- [TASK GOAL] Starting at the line where "The height and width of the screenshot is (651, 644)." occurs, reproduce each line through the end of the entries below exactly. Omit every picture.
PROVIDED ENTRIES START
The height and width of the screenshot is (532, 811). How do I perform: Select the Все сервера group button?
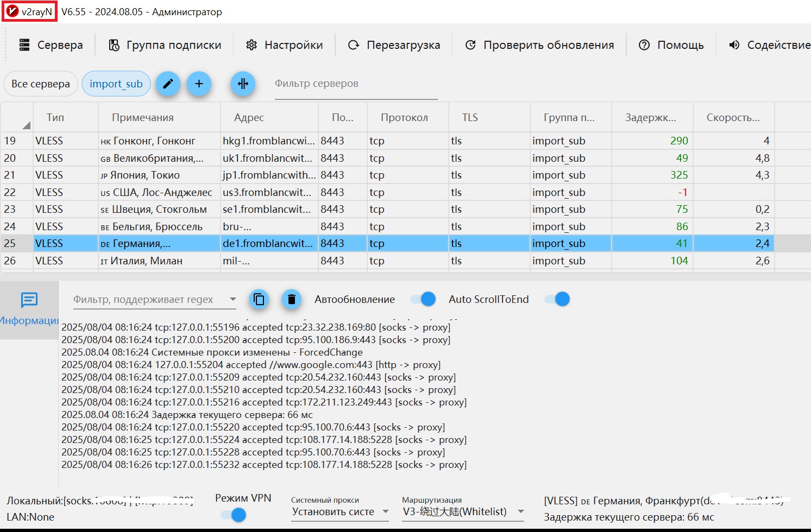click(41, 84)
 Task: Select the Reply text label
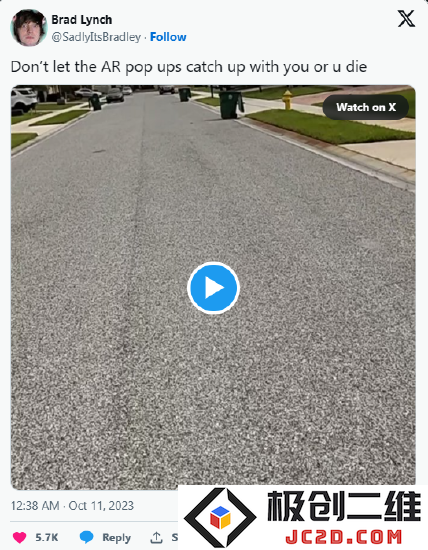pos(116,537)
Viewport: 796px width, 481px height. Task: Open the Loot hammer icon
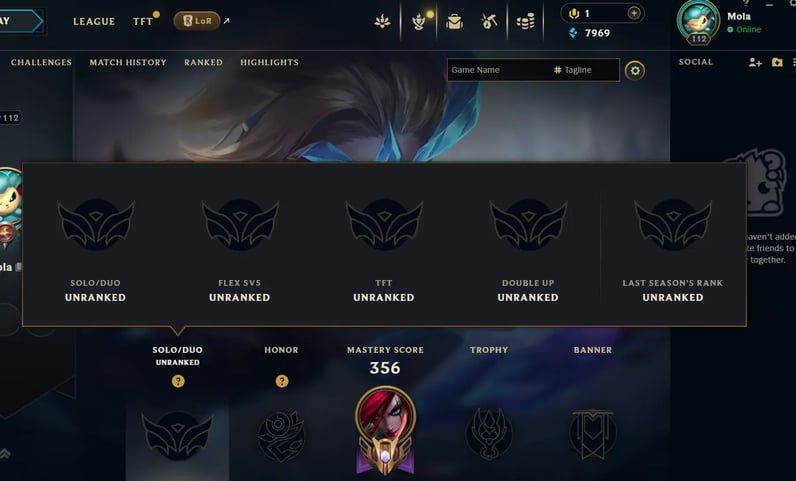pyautogui.click(x=489, y=21)
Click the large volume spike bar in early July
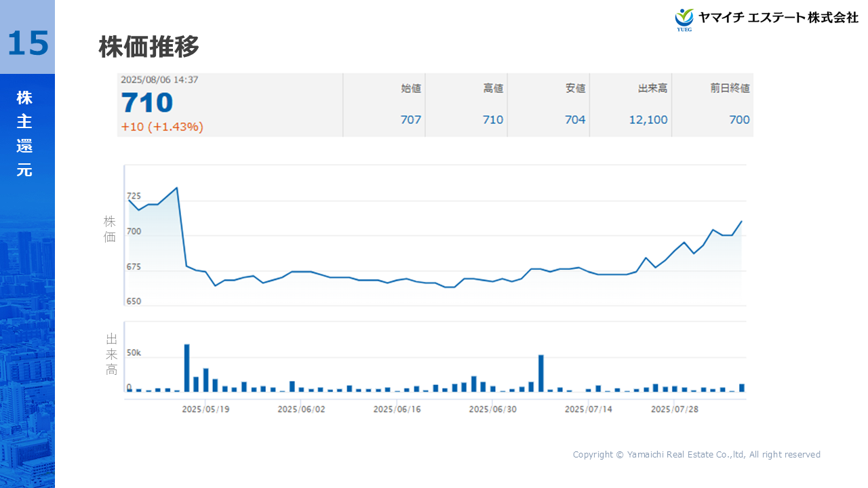The width and height of the screenshot is (868, 488). (541, 373)
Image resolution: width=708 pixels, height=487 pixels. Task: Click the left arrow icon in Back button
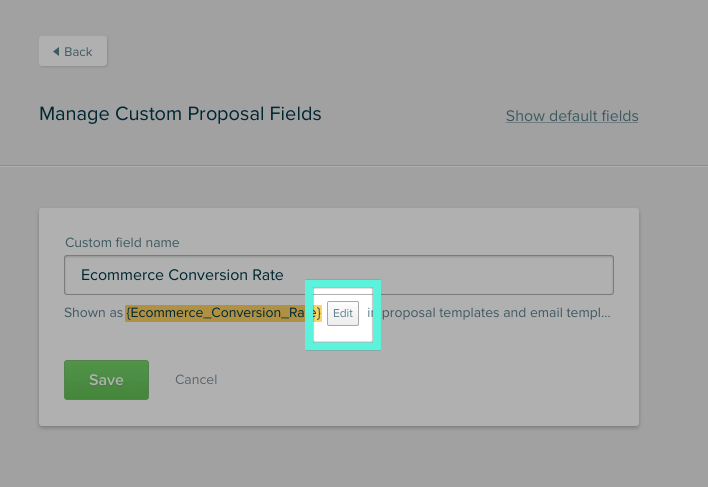(x=56, y=51)
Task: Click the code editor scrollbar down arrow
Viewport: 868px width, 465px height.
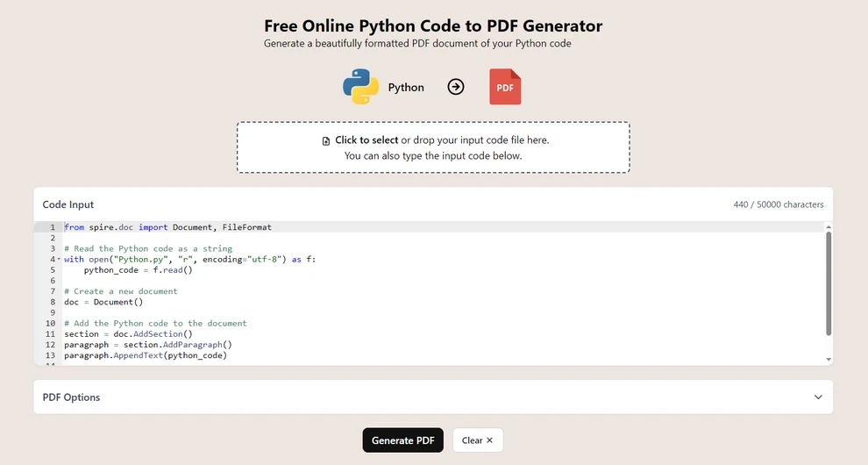Action: click(829, 360)
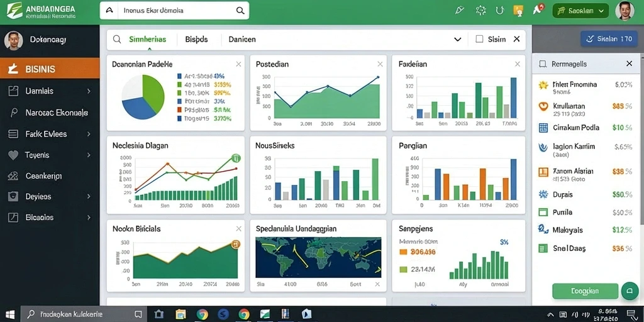Open the green chat bubble icon

click(630, 291)
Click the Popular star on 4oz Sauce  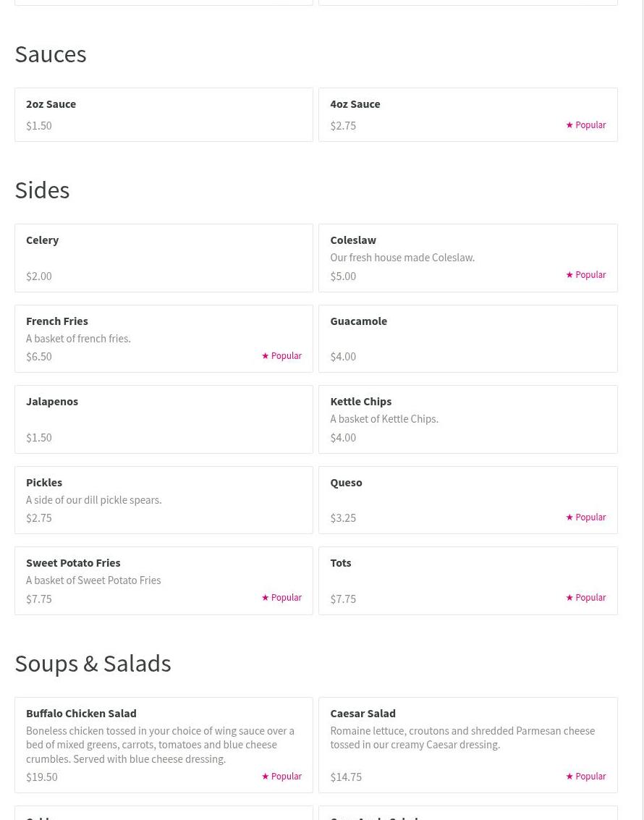click(569, 125)
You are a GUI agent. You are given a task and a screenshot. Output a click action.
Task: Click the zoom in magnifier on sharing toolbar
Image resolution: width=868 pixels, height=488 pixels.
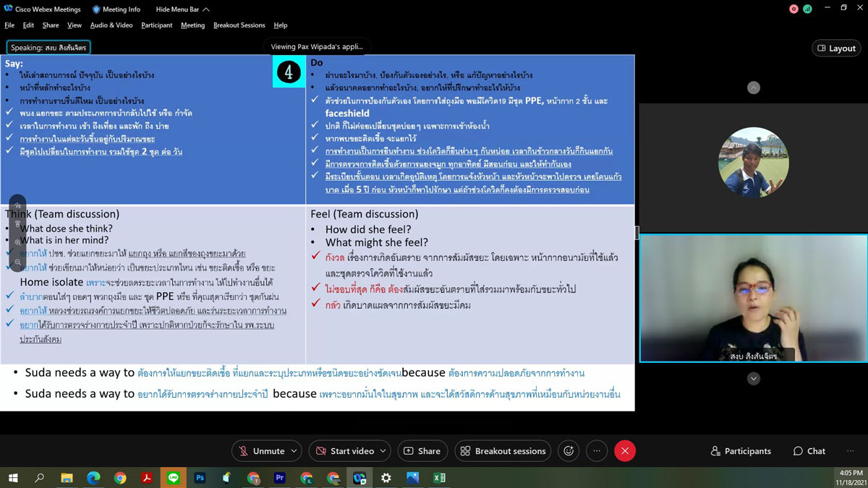pos(18,242)
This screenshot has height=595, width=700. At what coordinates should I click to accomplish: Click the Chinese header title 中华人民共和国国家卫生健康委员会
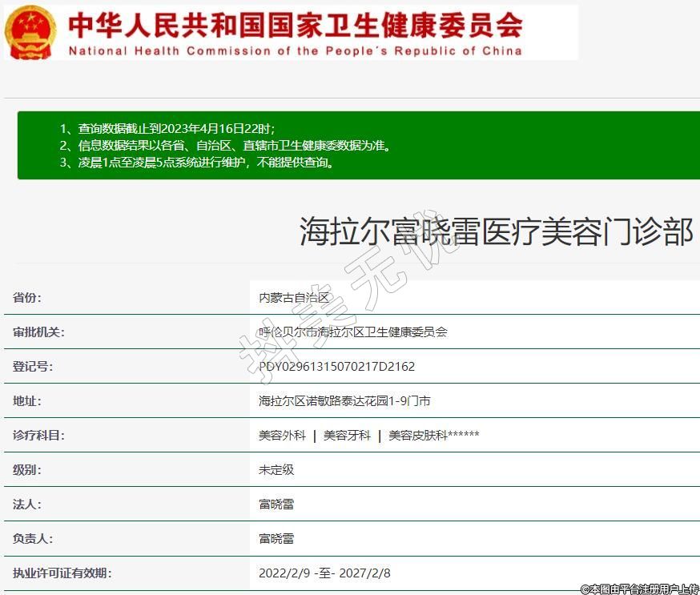295,25
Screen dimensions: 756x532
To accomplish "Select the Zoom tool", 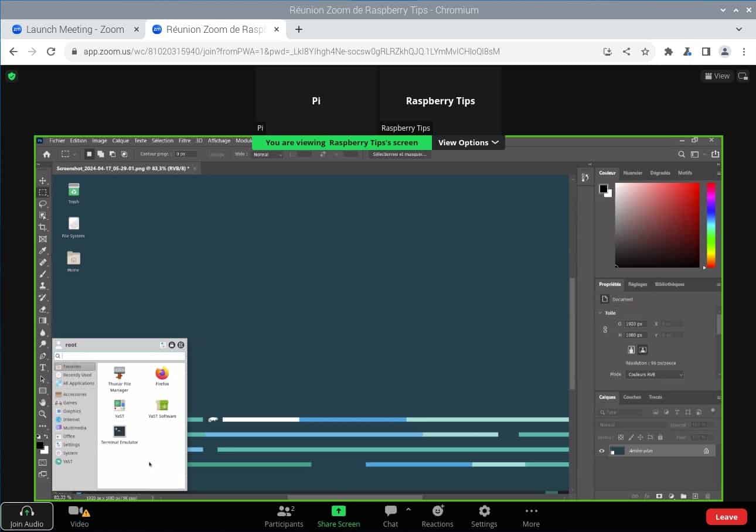I will click(x=43, y=414).
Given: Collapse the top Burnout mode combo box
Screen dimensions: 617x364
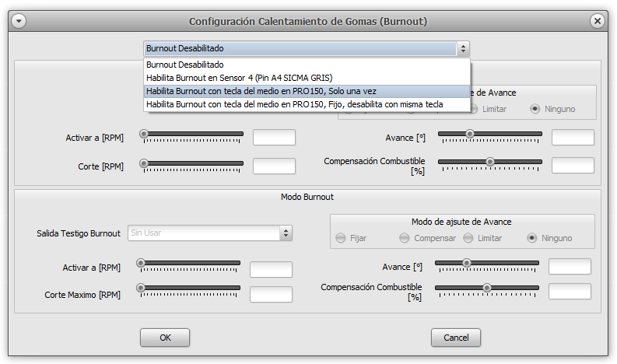Looking at the screenshot, I should point(464,49).
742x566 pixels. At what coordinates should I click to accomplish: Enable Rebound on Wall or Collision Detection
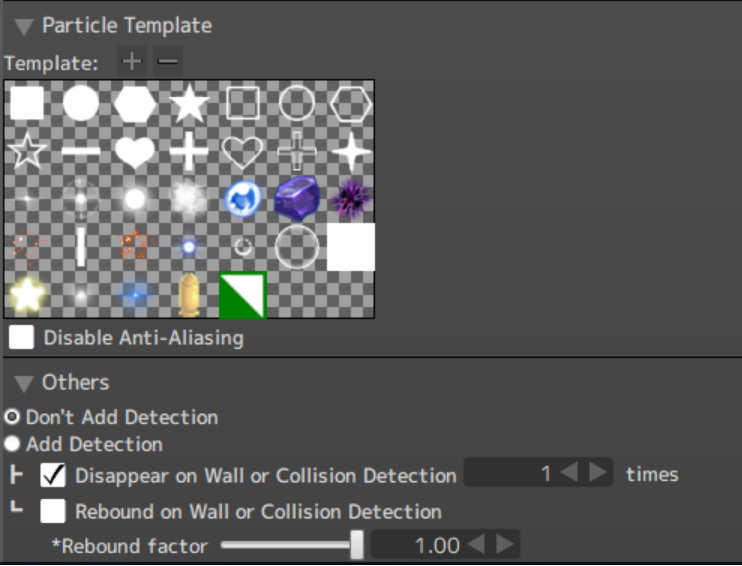53,511
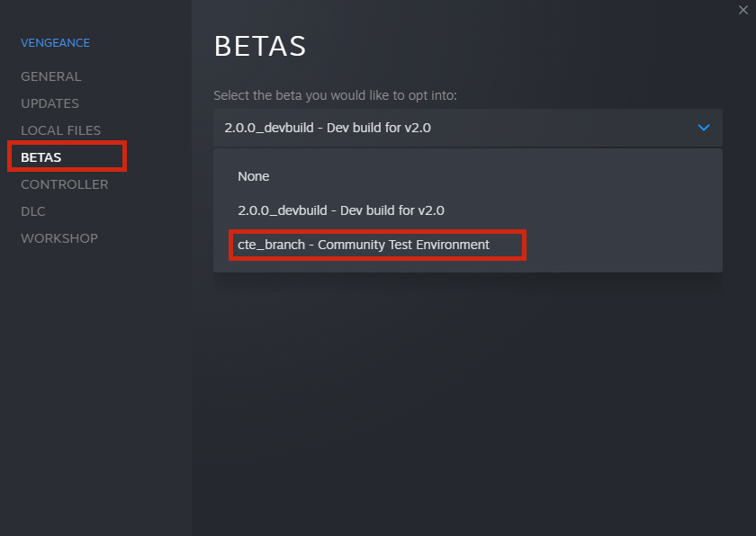
Task: Select cte_branch Community Test Environment option
Action: [363, 245]
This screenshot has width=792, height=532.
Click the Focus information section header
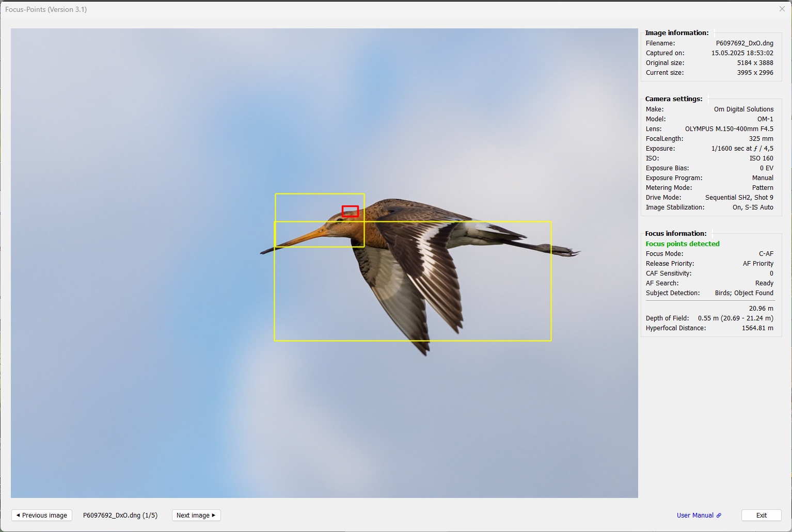click(x=675, y=233)
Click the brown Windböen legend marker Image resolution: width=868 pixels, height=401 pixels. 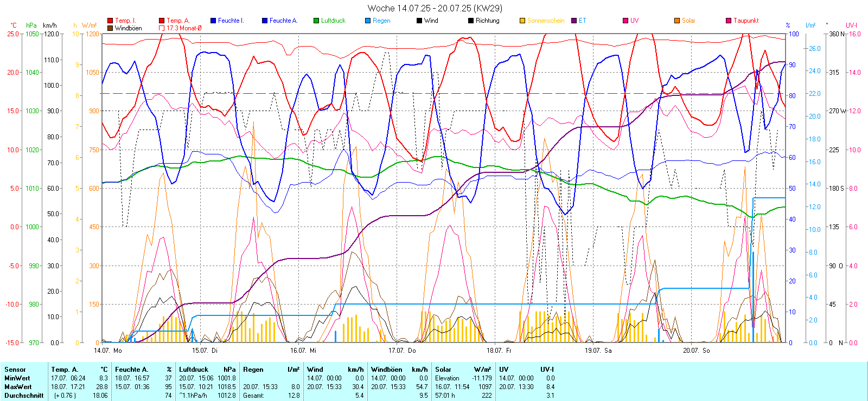click(x=111, y=28)
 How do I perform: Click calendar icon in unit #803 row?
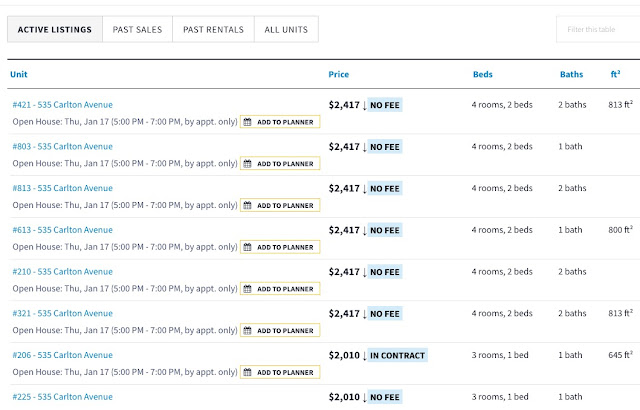(248, 164)
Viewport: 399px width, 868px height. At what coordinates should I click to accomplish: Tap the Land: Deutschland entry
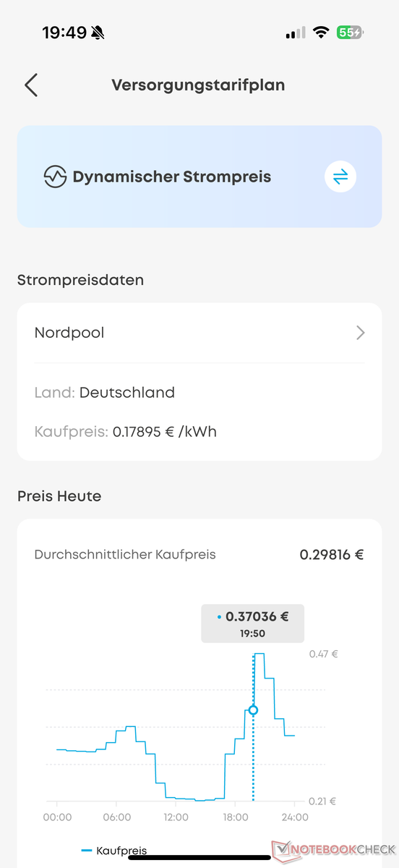click(x=105, y=393)
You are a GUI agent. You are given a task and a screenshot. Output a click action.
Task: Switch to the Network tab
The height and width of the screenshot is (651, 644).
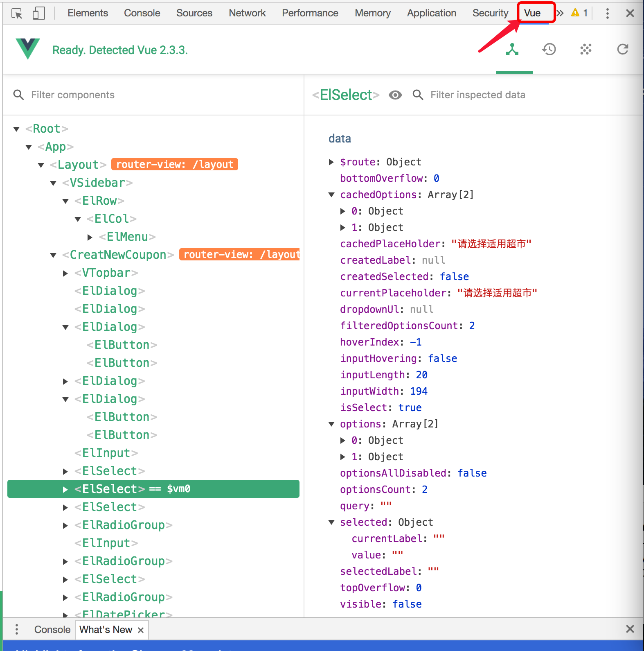point(247,13)
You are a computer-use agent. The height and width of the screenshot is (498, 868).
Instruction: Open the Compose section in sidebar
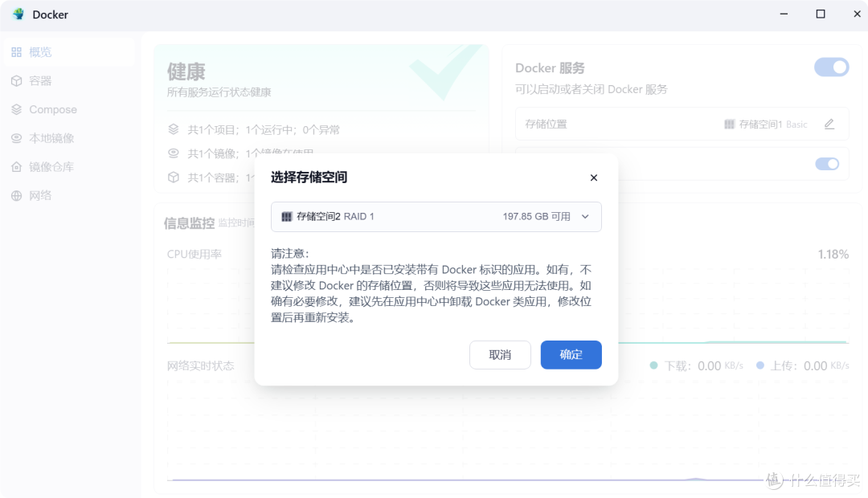click(17, 109)
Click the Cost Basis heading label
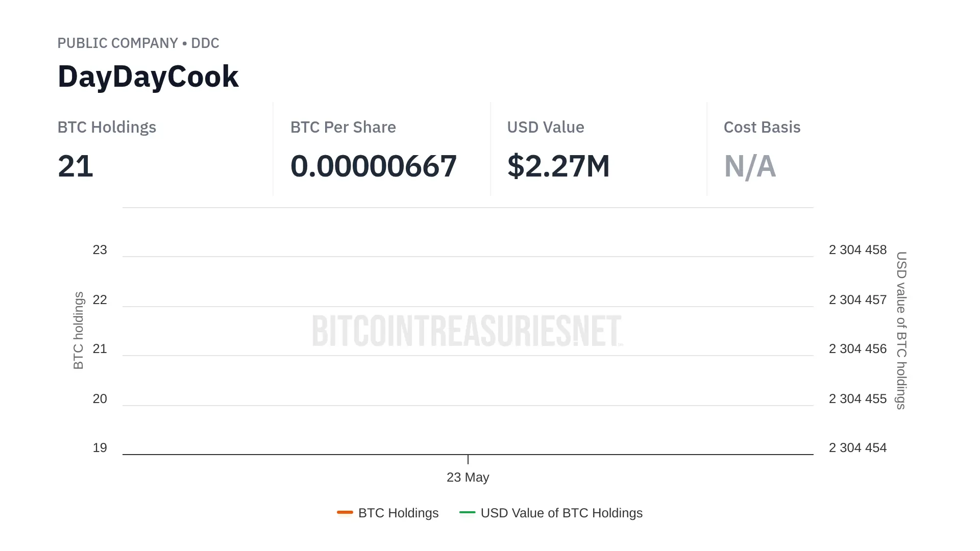The width and height of the screenshot is (980, 551). pyautogui.click(x=762, y=127)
PROVIDED ENTRIES END
- [ANSWER BOX]
The height and width of the screenshot is (651, 644).
point(247,13)
You are a computer-use agent. The height and width of the screenshot is (498, 868).
Instruction: Open the Compose section in sidebar
click(17, 109)
Click the Cost Basis heading label
The width and height of the screenshot is (980, 551). pyautogui.click(x=762, y=127)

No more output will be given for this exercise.